**WHAT TO DO:** Please work out how many lines in the entries contain "target", then give that number with nothing added.

● ● ● ●

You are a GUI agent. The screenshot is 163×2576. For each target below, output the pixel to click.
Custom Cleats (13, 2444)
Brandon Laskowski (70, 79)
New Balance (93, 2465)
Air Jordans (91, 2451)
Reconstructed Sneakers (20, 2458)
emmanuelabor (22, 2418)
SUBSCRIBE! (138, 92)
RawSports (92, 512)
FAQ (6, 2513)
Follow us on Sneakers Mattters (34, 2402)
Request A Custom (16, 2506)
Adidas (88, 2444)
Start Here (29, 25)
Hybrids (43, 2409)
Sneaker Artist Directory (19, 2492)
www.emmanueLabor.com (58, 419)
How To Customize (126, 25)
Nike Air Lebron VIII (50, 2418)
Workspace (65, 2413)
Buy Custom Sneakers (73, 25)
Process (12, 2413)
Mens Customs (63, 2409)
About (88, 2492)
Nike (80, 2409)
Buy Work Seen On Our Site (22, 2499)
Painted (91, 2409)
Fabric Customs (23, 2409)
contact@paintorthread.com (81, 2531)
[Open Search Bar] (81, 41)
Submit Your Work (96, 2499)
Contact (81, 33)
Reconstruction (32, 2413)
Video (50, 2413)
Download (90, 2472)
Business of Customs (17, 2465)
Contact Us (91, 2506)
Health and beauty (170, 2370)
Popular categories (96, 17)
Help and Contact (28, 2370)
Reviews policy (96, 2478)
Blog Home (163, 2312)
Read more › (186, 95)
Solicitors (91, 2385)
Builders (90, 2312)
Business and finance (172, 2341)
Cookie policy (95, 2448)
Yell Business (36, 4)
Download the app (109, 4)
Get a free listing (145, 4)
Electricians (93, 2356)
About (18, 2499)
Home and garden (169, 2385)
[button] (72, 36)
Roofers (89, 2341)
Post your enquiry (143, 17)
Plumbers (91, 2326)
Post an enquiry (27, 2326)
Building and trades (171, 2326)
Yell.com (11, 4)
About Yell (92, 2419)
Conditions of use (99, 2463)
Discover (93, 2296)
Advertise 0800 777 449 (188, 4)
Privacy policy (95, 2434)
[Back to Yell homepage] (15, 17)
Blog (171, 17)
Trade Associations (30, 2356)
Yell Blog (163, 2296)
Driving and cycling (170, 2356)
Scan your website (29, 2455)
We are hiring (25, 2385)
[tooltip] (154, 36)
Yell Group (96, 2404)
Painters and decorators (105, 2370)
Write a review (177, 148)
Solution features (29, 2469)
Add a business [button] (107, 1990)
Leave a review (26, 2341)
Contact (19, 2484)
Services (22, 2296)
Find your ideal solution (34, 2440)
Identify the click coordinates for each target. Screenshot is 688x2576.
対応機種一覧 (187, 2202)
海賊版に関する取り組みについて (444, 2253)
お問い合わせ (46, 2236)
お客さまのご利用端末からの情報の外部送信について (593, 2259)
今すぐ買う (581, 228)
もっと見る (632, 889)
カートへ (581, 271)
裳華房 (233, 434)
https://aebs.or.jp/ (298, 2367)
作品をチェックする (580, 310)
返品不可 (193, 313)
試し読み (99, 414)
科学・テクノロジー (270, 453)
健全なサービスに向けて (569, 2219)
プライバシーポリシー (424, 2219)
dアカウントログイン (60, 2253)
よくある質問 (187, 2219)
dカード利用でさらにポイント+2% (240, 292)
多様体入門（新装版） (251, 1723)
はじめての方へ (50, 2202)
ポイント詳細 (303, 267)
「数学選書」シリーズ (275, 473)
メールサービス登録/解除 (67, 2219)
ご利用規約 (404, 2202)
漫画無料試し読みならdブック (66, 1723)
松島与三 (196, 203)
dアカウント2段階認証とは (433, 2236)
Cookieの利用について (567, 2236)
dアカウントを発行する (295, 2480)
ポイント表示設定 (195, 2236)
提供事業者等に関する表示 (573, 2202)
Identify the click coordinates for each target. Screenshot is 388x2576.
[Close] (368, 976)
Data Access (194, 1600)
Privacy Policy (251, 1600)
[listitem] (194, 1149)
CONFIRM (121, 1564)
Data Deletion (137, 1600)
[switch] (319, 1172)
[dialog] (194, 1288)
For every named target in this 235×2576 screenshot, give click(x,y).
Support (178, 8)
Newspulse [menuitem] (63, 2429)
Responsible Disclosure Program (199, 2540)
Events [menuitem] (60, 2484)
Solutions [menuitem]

● ● ● ●

**ANSWER BOX:** 4